The Death Toll in Iran May Already Be in the Thousands

The Death Toll in Iran May Already Be in the Thousands
Iranians gather during a street blockade during protests in Tehran, Iran, on January 9, 2026. — MAHSA / Middle East Images / AFP via Getty Images

There are growing fears that the number of protesters killed by Iranian security forces is in the thousands, according to TIME. Despite the internet shutdown, mobile phone footage has emerged showing machine guns mounted on trucks firing into residential streets, hospitals overflowing with shooting victims, and morgues filled with hundreds of bodies after just one night of attacks.

Times publication from 12.01.26. Death Toll in Iran May Already Be in the Thousands. Screenshot.

To explain how they arrived at the “significant” number of casualties, the Islamic Revolutionary Guard Corps on Sunday raised the threat level of ISIS, stating in a statement that the protesters who were killed were terrorists hired by Israel and the United States. Two days earlier, a representative of the Guard warned on state television that anyone who took to the streets should be prepared to “take a bullet.”

The exact number of deaths cannot be determined. Estimates provided by reputable human rights organizations have reached into the hundreds, but these organizations only count identified bodies, and the painstaking work is complicated by communication blackouts that extend to mobile phones and even landlines.

However, based on reports from several Tehran hospitals, an informal group of émigré academics and professionals estimated that the number of protesters killed could have reached 6,000 by Saturday. The calculation does not include bodies that the authorities are taking directly to morgues rather than hospitals — such as the hundreds laid on the floor and parking lot of the Kahrizak forensic center outside the capital. According to a post on social media, only the bodies of those killed on Thursday evening are being shown at the site.

The scale of the killings seems to have far exceeded anything previously seen on the streets of Iran. In one city in the province of Isfahan — Nafjabad — the death toll on Thursday night alone was 35. Protests have spread to all 31 provinces of Iran — a country with a population of 90 million — in 100 cities with a population of over 100,000.

The protests began in Tehran’s central bazaar on December 28 after the collapse of the national currency caused the economy to free-fall. But in Shiraz, people took to the streets a week later, Lewis said, prompted by a call from Reza Pahlavi, the son of Iran’s former shah, who lives in the United States. They were different from previous demonstrations.

Huge crowds gathered on Thursday evening at the hour set by Pahlavi and other opposition groups, chanting “Death to the dictator.” But on Friday, he said, turnout in Shiraz was restrained by aggressive security forces, and by Saturday only young men between the ages of 15 and 25 were coming out to confront them, sometimes violently.

The researchers’ count began with an informal survey conducted by a Tehran doctor quoted by TIME, who confirmed a total of 217 deaths in a single night.

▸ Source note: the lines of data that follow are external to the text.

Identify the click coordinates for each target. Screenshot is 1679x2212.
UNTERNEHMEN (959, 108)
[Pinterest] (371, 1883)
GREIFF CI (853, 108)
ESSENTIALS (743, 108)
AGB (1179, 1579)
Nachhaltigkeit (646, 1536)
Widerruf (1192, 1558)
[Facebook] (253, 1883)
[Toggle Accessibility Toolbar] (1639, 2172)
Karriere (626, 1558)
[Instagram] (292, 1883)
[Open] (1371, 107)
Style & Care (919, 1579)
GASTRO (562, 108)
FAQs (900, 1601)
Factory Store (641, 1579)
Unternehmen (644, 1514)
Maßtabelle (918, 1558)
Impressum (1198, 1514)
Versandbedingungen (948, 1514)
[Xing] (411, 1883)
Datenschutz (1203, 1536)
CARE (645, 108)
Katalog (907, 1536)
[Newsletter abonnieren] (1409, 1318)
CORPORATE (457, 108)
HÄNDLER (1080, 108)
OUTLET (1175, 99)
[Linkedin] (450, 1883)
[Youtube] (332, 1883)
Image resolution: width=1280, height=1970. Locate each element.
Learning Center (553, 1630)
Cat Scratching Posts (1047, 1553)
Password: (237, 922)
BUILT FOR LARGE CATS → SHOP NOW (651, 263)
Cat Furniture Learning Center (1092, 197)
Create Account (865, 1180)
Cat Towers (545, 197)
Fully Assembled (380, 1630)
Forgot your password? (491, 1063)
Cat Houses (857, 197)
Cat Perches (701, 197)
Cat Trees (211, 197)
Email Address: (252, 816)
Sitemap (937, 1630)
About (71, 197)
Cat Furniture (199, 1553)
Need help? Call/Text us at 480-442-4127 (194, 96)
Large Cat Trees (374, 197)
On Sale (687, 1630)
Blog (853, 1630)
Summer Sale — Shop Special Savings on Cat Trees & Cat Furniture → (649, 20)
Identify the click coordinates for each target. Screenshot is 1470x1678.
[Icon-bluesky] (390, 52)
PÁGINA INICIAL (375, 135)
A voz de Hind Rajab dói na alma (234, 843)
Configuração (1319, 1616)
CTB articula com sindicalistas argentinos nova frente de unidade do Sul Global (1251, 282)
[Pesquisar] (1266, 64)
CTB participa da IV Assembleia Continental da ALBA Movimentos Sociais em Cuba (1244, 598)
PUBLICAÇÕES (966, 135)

Given the BBC’s report of 40 deaths at a hospital in eastern Tehran, the group decided to use the hospital’s average of 30.

Of the 118 hospitals in Tehran, only 63 are public or military. To be cautious, the researchers told TIME that they assume only half of the hospitals received bodies, bringing the total estimate of protesters killed in Tehran to 900 on the night of Thursday, January 8, when the internet was first shut down. They added another 900 on Friday, when security tightened, and reduced the number to 400 for smaller protests on Saturday. They then added 1,000 deaths for the neighboring province of Alborz, noting the intensity of street events and the history since the 2022 hijab protests.

This brought the estimate to 3,200 deaths in those two provinces over three nights. They applied the same approach to other cities, large and small, taking into account ethnic and historical factors. They then halved the total, settling on 6,178 deaths in three days, which witnesses said had become increasingly violent.

On Friday evening, security forces fired freely in the Nazemabad area of Tehran, one resident said. “There is blood everywhere — on the walls, on the streets,” he said. “It’s a disaster. They killed everyone they could.”

But the Iranian regime has a long and ruthless history — it not only kills, but also maims, including by shooting pellets aimed at the eyes. “There aren’t that many people tonight,” a resident of the Niavaran neighborhood in northeast Tehran said on Sunday. “With the level of killings we’ve seen, everyone is saying, ‘I lost my cousin, or my friend, or I know someone who was killed,’ and on top of that, there are so many people who have been blinded.”

“They will continue to kill,” he said. “How much longer can people stand by with empty hands?”